Kale Risotto with Spicy Tofu Pieces
This is quick and easy one pot meal that is both tasty and satisfying.
Serving Size: 4
- 1 medium leek, white parts only, chopped
- 1 medium onion, chopped
- 1 tablespoon cooking oil
- 4 cloves garlic, minced
- 1½ cups risotto rice
- 4-5 cups vegetable bouillon
- 1/2 cup soy yogurt
- 4-5 cups organic kale, washed, de-stemed and chopped
- 8 ounces prepared spicy tofu pieces
- chives as garnish
- red paprika powder as dusting
- Prepare the kale.
- Chop the leek and onion.
- Heat the oil in a large frying pan.
- Add the leek and onion pieces and gently sauté until soft.
- Add the risotto rice and stir well to evenly cover the rice.
- Add 2 cups vegetable bouillon and allow the rice to cook and swell.
- When the bouillon has been absorbed, add the next 2 cups and continue cooking.

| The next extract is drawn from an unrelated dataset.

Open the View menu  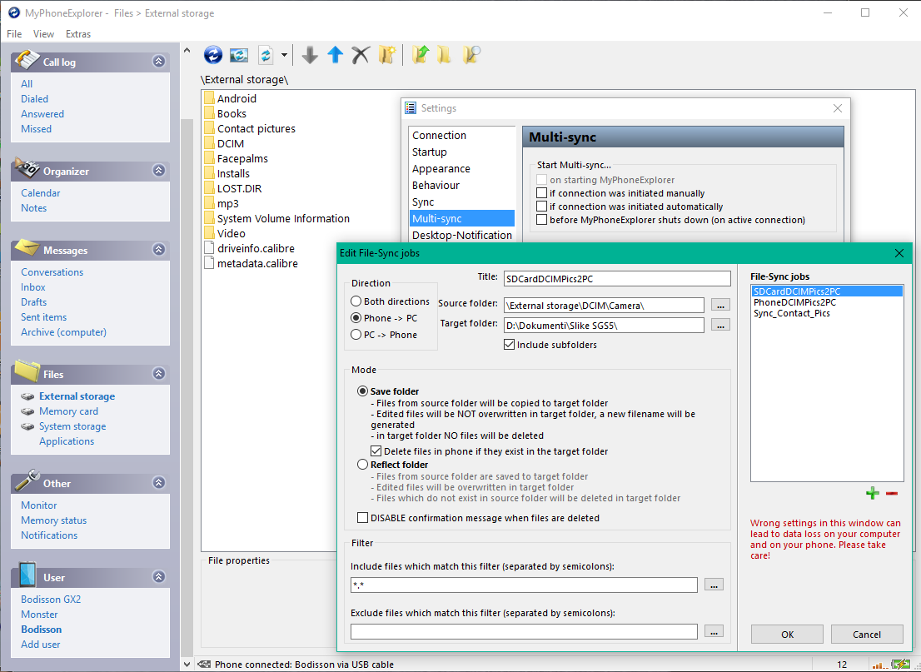43,34

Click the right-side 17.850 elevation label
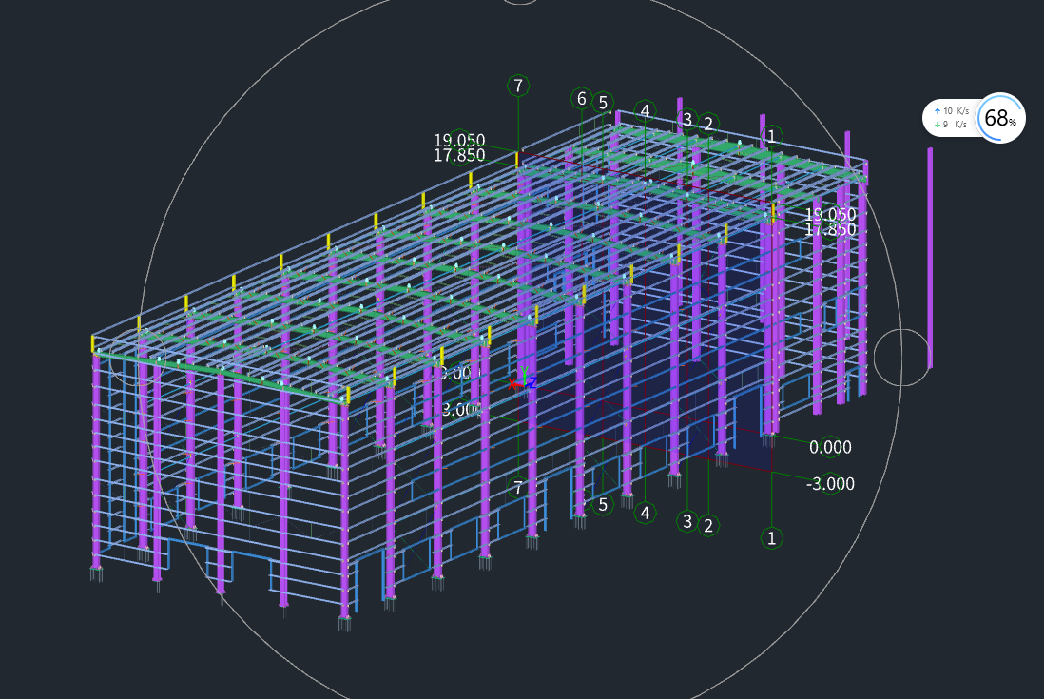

- When most of the liquid has been absorbed, add the soy yogurt and stir to a creamy mixture. If the rice is not soft yet, you may need to add a bit more of the vegetable bouillon.
- Add the kale and mix well.
- Add the tofu pieces and again mix well.
- Season to taste with salt and pepper. You could additionally add some nutritional yeast, although we found the flavors to be very tasty just as this.
- Chop the chives.
- Serve the risotto garnished with the chopped chives and a light sprinkle of red paprika.